[PATCH 4/7] block: pass iov_iter to the BLOCK_PC mapping functions

From: Christoph Hellwig
Date: Sun Jan 18 2015 - 10:18:37 EST


From: Kent Overstreet <kmo@xxxxxxxxxxxxx>

Make use of a new interface provided by iov_iter, backed by
scatter-gather list of iovec, instead of the old interface based on
sg_iovec. Also use iov_iter_advance() instead of manual iteration.

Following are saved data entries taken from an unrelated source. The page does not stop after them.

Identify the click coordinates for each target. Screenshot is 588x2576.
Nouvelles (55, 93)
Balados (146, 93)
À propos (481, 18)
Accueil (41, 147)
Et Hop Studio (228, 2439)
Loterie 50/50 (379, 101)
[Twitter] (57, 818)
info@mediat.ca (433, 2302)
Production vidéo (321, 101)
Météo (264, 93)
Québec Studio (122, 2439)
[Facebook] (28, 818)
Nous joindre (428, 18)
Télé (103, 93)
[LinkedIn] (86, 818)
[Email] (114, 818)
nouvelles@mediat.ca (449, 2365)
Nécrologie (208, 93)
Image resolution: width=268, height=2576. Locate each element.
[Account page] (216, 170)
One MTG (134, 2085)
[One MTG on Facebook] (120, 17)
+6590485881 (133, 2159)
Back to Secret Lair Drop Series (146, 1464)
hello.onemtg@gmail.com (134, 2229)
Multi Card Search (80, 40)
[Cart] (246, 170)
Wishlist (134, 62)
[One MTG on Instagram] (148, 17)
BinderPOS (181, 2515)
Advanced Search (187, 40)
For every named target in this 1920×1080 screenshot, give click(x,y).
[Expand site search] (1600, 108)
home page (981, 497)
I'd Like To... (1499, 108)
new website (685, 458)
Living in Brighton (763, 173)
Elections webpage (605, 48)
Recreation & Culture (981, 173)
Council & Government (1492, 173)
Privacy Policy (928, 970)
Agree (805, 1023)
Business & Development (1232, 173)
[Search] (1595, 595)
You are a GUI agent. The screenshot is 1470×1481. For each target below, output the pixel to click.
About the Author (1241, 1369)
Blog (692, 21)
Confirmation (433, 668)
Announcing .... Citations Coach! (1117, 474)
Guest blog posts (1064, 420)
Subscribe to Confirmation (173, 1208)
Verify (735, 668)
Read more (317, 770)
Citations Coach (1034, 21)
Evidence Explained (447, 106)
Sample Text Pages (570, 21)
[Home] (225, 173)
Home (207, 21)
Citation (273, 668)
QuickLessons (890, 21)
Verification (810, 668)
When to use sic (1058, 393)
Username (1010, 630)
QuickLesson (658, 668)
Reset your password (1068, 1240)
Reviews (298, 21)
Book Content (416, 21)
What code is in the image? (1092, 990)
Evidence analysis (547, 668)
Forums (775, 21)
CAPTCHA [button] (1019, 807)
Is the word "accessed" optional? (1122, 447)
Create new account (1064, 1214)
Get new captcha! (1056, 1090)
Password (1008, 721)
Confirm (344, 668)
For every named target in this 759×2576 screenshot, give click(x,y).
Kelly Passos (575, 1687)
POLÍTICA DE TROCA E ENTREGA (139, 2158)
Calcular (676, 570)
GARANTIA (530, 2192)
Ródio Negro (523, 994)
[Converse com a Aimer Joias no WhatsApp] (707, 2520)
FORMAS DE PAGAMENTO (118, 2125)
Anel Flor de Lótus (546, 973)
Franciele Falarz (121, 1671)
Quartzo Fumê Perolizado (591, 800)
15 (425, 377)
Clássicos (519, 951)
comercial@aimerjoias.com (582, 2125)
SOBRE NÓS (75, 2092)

This commit should contain only literal replacements, without
functional changes.

Cc: Christoph Hellwig <hch@xxxxxxxxxxxxx>
Cc: Jens Axboe <axboe@xxxxxxxxx>
Cc: Doug Gilbert <dgilbert@xxxxxxxxxxxx>
Cc: "James E.J. Bottomley" <JBottomley@xxxxxxxxxxxxx>
Signed-off-by: Kent Overstreet <kmo@xxxxxxxxxxxxx>
[dpark: add more description in commit message]
Signed-off-by: Dongsu Park <dongsu.park@xxxxxxxxxxxxxxxx>
[hch: fixed to do a deep clone of the iov_iter, and to properly use
the iov_iter direction]
Signed-off-by: Christoph Hellwig <hch@xxxxxx>
---
block/bio.c | 146 +++++++++++++++++++++++--------------------------
block/blk-map.c | 38 ++++++-------
block/scsi_ioctl.c | 17 ++----
drivers/scsi/sg.c | 15 ++---
include/linux/bio.h | 7 +--
include/linux/blkdev.h | 4 +-
6 files changed, 101 insertions(+), 126 deletions(-)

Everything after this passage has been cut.